Gackl was so furious with me for embarrassing him that he committed the ultimate sin and betrayed me to Baroness Wilhelmine. Luckily our long-suffering governess had such a bad case of intestinal autointoxication that she’d taken to her bed until her bowels let loose their poisons. Nevertheless, Papa was persuaded to house the blackamoor boys in another part of the palace, and my kissing practice ceased.

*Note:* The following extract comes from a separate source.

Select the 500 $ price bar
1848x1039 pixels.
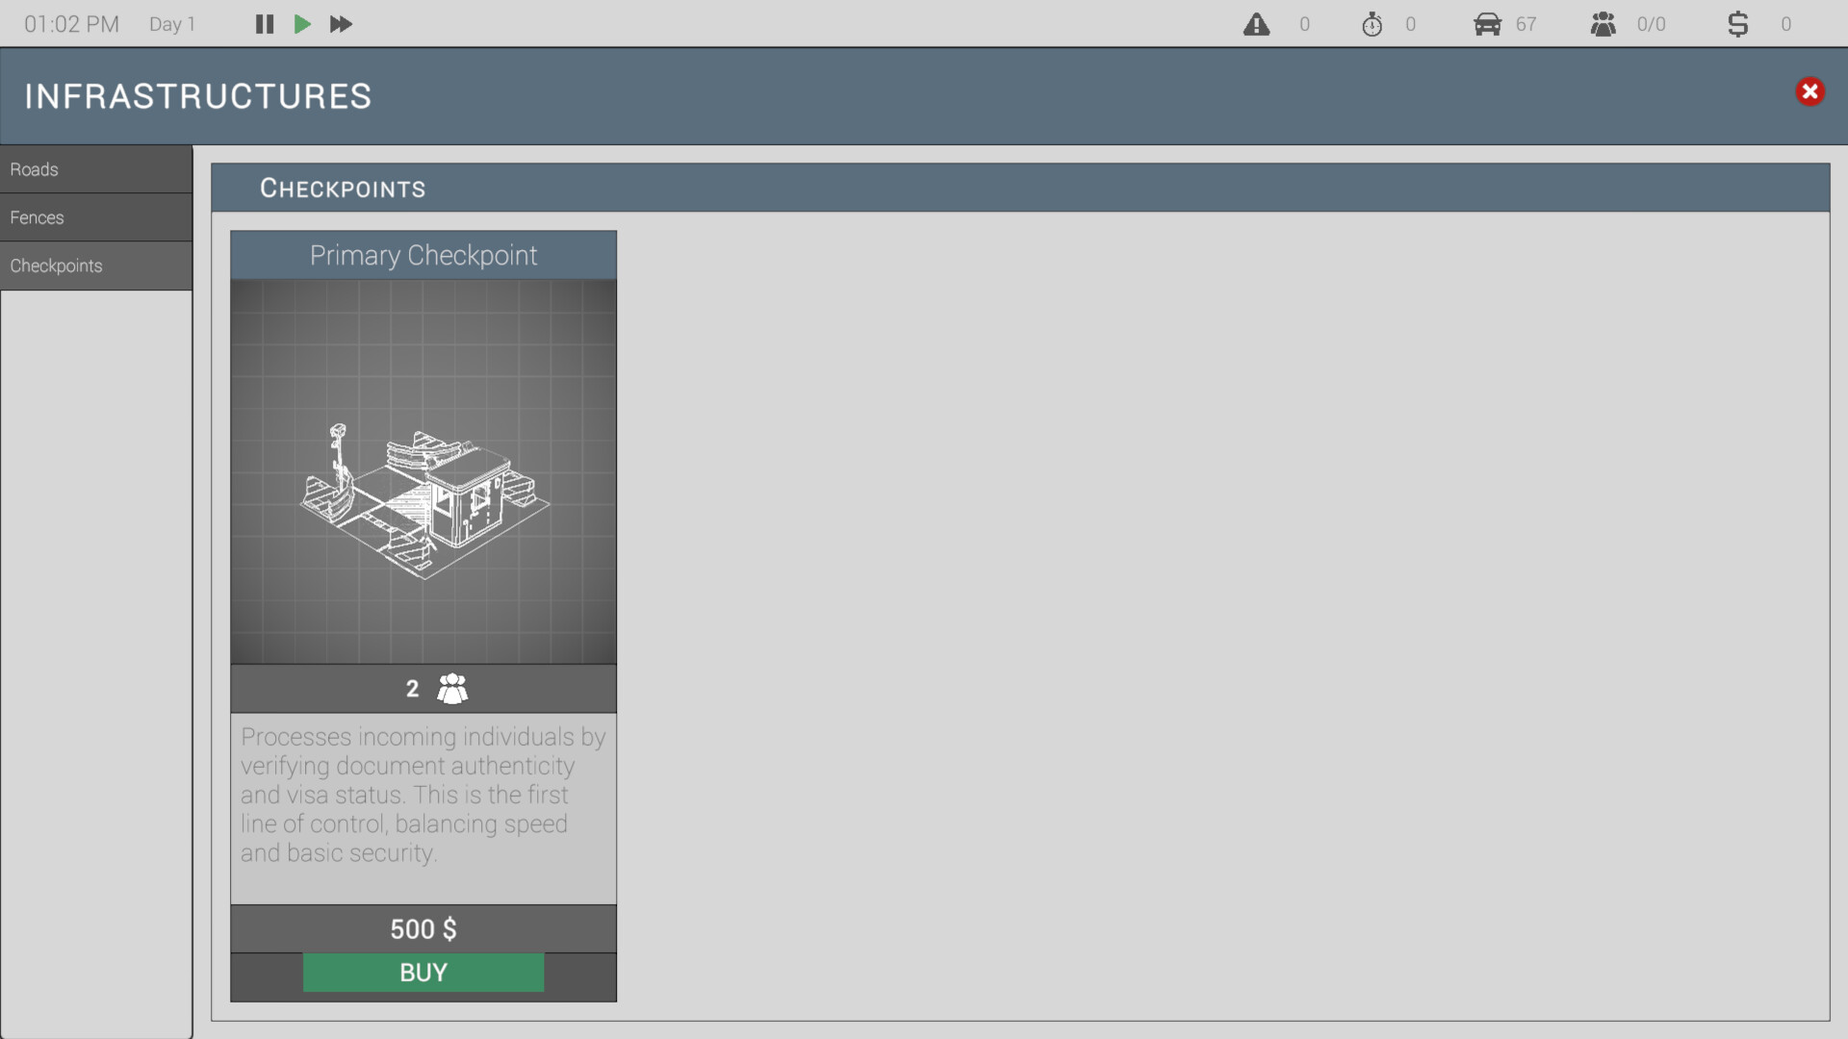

With Nené preoccupied and Gackl in a snit and Mummi at odds with the world and the governess indisposed and angry mobs all over Munich causing the palace staff much extra work, I had a reprieve. For the first time in several weeks, no one was lecturing me about lessons and bleeding. But I had yet to write a full letter to Archduke Karl requiting his deep interest in me. What was missing, I realized, was a sense of wonder. Perhaps declarations of love for someone who lived so far away needed a push. Something to spark their origin. And nothing sparked my feelings of love more than an invigorating ride through the English Garden. A ride on horseback would loosen my throttled spirit, I was certain. I always brought my journal with me, tucked in the saddlebag, for riding brought out the poetess in me. Unlike in the bedchambers, verse sprung unbidden from the trees and the sky and the wind. My pony’s snort, its canter through a field at dusk—I’d yearned for this.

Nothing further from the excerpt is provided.